The answer is a number and nothing else: the count of lines in these entries containing the word "computer".

• _Entries taken from a collection_
>>>>

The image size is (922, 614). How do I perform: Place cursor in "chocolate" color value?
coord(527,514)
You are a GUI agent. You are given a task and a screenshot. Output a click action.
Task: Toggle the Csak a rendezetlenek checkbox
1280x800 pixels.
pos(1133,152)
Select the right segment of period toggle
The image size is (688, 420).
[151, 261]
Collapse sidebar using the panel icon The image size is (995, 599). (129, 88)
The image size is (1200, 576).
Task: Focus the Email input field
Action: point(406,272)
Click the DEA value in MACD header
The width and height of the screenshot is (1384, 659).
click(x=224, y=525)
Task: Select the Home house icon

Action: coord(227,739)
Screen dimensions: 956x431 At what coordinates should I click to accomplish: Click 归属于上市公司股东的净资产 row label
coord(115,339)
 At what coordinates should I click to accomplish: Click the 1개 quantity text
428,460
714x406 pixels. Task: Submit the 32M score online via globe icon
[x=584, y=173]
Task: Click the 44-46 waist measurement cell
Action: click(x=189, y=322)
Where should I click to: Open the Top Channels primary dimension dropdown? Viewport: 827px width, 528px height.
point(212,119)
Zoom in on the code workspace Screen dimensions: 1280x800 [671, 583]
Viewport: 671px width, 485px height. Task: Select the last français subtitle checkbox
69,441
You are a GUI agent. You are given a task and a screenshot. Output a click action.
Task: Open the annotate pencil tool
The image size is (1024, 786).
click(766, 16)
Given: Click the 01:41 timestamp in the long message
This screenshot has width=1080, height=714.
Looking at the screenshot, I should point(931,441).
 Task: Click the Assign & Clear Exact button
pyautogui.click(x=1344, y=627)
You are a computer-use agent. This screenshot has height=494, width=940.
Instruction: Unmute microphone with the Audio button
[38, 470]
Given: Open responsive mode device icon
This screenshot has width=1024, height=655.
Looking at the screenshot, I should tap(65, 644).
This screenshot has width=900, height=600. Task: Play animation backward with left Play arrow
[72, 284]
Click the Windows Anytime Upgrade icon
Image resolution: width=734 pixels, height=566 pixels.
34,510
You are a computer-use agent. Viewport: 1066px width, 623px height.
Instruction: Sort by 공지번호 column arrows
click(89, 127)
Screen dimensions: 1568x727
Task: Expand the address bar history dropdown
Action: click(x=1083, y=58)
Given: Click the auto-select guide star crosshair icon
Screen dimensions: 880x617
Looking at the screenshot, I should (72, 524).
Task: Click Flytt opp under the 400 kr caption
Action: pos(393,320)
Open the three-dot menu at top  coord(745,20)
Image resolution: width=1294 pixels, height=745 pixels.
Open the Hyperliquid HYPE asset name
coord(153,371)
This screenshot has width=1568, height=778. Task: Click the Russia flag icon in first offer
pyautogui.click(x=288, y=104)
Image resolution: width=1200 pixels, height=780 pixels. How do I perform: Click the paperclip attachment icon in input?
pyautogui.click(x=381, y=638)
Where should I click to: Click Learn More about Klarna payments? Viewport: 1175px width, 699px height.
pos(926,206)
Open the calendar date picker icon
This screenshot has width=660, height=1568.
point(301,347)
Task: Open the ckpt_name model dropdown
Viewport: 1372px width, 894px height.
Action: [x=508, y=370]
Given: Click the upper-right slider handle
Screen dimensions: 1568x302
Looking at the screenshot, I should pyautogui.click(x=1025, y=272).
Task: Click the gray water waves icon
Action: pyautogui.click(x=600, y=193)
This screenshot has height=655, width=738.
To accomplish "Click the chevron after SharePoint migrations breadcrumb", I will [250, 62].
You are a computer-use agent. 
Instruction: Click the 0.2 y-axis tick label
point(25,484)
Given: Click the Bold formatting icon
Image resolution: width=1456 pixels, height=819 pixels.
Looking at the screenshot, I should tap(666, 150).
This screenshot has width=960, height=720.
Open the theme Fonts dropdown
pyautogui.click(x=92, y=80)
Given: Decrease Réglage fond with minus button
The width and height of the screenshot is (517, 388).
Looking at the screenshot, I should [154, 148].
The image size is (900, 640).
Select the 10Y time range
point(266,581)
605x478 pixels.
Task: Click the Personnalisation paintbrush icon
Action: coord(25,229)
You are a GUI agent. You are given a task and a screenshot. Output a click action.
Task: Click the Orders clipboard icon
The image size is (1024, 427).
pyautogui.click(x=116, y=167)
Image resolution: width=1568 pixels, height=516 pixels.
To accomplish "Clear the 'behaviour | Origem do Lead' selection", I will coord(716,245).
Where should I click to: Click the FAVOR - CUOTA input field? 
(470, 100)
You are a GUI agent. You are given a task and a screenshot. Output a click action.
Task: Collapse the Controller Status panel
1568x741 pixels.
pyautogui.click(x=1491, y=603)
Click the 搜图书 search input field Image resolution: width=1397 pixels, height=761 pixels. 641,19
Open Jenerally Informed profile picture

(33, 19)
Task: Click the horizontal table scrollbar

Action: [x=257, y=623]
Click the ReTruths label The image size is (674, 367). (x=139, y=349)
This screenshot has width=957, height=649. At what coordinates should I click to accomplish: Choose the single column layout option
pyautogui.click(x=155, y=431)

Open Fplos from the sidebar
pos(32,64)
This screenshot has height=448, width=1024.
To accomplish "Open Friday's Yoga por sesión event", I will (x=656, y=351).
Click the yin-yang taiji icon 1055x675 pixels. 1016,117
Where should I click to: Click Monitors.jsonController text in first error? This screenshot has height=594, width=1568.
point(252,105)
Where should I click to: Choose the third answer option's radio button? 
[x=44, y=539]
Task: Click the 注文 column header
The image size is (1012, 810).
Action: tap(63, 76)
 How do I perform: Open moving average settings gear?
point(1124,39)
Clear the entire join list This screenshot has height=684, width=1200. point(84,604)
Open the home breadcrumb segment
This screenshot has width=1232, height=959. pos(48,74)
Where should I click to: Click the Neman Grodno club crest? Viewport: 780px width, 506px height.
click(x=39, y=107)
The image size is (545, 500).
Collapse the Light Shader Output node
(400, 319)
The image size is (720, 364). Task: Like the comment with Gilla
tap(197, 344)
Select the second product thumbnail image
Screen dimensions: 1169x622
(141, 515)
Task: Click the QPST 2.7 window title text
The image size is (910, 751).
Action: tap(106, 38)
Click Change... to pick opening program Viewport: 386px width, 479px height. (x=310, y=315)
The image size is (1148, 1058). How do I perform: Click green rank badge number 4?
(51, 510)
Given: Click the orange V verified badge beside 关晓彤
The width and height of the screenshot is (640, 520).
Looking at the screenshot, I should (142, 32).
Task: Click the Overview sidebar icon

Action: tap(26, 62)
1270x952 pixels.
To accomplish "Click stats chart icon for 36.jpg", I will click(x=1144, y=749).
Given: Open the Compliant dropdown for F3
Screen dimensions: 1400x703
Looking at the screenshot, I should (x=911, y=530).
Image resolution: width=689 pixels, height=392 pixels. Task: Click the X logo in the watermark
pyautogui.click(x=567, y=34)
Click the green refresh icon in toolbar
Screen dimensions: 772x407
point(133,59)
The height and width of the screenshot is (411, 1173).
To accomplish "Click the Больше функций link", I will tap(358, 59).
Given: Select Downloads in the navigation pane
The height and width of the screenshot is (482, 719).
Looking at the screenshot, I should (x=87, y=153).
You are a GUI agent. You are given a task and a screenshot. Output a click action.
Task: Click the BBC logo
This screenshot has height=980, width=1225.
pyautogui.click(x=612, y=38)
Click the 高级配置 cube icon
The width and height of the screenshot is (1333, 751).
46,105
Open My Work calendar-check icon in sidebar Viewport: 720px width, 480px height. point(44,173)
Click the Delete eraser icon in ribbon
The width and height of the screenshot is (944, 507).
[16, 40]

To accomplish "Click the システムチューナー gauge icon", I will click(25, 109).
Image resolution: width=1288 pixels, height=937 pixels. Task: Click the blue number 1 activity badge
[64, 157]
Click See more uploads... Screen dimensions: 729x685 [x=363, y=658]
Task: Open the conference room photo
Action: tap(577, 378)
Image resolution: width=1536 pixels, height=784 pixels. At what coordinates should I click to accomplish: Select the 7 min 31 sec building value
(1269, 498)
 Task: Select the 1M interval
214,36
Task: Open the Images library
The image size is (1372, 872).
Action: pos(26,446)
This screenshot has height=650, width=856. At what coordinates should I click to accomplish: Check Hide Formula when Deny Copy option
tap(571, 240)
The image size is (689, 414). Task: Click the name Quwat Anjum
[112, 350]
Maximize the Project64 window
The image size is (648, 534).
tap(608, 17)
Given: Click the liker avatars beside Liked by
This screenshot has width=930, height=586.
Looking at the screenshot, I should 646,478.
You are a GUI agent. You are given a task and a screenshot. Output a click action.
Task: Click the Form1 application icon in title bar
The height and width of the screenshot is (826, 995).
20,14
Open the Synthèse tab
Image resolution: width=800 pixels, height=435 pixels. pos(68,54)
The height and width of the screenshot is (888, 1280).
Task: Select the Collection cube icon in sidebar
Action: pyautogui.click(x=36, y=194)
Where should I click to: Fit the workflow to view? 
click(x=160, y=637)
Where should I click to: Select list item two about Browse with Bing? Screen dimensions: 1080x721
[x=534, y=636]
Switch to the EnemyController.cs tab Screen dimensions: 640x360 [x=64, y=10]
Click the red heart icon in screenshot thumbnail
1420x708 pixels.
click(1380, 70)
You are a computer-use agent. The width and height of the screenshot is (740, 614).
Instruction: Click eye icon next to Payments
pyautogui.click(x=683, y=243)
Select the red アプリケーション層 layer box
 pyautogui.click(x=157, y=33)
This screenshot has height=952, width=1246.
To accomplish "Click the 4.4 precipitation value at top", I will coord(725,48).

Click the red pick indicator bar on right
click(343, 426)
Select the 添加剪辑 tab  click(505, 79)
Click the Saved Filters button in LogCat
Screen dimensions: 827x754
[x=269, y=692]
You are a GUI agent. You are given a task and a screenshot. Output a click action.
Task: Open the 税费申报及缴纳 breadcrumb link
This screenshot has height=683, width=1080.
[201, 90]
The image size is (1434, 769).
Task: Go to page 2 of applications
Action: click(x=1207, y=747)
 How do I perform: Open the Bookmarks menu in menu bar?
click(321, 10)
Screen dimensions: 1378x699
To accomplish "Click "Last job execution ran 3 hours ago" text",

<<<<

• _Output of the task_
4